Juristas e políticos debatem a necessidade do Congresso regular a publicidade voltada para as crianças. A Constituição Federal, no Art. 227 postula que “É dever da família, da sociedade e do Estado assegurar à criança e ao adolescente, com absoluta prioridade, o direito à vida, à saúde, à alimentação, à educação, ao lazer, à profissionalização, à cultura, à dignidade, ao respeito, à liberdade e à convivência familiar e comunitária, além de colocá-los a salvo de toda forma de negligência, discriminação, exploração, violência, crueldade e opressão (…)” O Código de Defesa do consumidor proíbe toda publicidade enganosa ou abusiva e diz que “É abusiva, dentre outras, a publicidade discriminatória de qualquer natureza, a que incite à violência, explore o medo ou a superstição, se aproveite da deficiência de julgamento e experiência da criança, desrespeite valores ambientais.”  Recentemente o Congresso discutiu projeto de lei que proíbe a vinculação de brindes à venda de alimentos, para evitar essa manipulação comercial das consciências das crianças. Os congressistas têm o poder e a atribuição de elaborar leis que regulem ou coíbam a propaganda abusiva, e são alvo dos lobbies das indústrias no sentido de neutralizar tais iniciativas.
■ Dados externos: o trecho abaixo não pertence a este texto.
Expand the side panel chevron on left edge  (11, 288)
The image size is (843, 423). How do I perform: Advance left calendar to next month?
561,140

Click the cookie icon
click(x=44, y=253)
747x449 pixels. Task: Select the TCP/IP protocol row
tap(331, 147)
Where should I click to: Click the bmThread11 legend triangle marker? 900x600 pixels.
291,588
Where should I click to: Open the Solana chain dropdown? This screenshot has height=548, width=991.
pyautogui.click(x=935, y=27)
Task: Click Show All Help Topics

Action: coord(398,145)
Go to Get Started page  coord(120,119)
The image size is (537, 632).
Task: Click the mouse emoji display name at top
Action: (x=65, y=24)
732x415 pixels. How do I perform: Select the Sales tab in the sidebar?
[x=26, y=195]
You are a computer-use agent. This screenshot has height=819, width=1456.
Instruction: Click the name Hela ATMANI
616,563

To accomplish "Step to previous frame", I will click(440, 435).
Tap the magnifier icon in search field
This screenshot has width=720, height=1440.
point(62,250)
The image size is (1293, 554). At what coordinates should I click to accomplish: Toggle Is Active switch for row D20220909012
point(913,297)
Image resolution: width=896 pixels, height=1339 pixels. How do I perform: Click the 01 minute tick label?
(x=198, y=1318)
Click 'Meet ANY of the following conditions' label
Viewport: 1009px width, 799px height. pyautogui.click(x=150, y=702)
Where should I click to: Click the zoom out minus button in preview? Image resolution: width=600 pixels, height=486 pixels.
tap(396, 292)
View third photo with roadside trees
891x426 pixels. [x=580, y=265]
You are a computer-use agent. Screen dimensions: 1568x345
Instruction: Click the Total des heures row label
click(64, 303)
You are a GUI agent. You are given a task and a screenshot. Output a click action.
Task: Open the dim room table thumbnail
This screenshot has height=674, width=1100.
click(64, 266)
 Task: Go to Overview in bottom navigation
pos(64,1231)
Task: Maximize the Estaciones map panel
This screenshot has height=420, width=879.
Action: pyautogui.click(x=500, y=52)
Sobre a regulação, uma publicitária me escreveu a seguinte mensagem: “Eu achava que a proibição da publicidade infantil era um caminho simplista demais, já que o problema está também no conteúdo dos programas infantis, que são largamente consumidos nos lares brasileiros sem acompanhamento dos pais ou responsáveis. Mas depois que passei férias na casa de uma amiga, mudei de ideia. Essa amiga e o marido sempre proibiram os três filhos de assistirem TV. A TV na casa deles só é ligada para a família assistir filmes/DVD. Fiquei muito impressionada com as coisas que vi naquela casa: pais e filhos integrados e participativos, crianças felizes, calmas, de hábitos saudáveis, sem nenhum consumismo, com uma estrutura intelectual sólida, enfim, com uma moral que lhes valerá para o resto da vida”. Em vários países, tais como a Suécia, a Inglaterra, os Estados Unidos, o Canadá, a Noruega, a Irlanda, a Dinamarca, a Holanda, a Bélgica, a Áustria, Portugal e Luxemburgo, há legislação que regula o tema. Ela comenta sobre isso: “Para essas sociedades, eleger uma programação televisiva livre de conteúdos publicitários direcionados a crianças/adolescentes é uma opção por colocar os direitos dessas crianças acima de outros interesses. É tratá-las como pessoas em processo de desenvolvimento, e não como consumidores. É fortalecer as famílias, ampliando seu poder de escolha ao eliminar a influência da publicidade no diálogo com os filhos. É fazer valer a máxima de que crianças e adolescentes são prioridade absoluta. E foi exatamente isso que senti com eles, as crianças são realmente crianças, o adolescente é realmente adolescente e os pais são realmente maduros”.

Empresas e organizações podem atuar com responsabilidade e ética, dirigindo apelos de consumo aos pais e não às crianças, e o estado deve atuar na regulação.  Assim, por exemplo, pode-se contrapor à publicidade comercial que exacerba desejos de consumo, outras forças, que neutralizem e minimizem os impulsos em direção a esse tipo de desejo, que pressiona a natureza. Da mesma forma como o marketing e a publicidade atuam sobre o inconsciente e excitam o desejo de consumo, também poderiam, caso houvesse consciência, vontade e impulso coletivos, promover o desejo por saúde ambiental, bem como a redução da demanda por bens cujo processo de produção é destrutivo, degradador, poluidor, emissor de gases de efeito estufa.  A ecologização da publicidade é um dos caminhos para se ecologizar as consciências.

*  Maurício Andrés Ribeiro é autor de Ecologizar e de Tesouros da Índia para a civilização sustentável.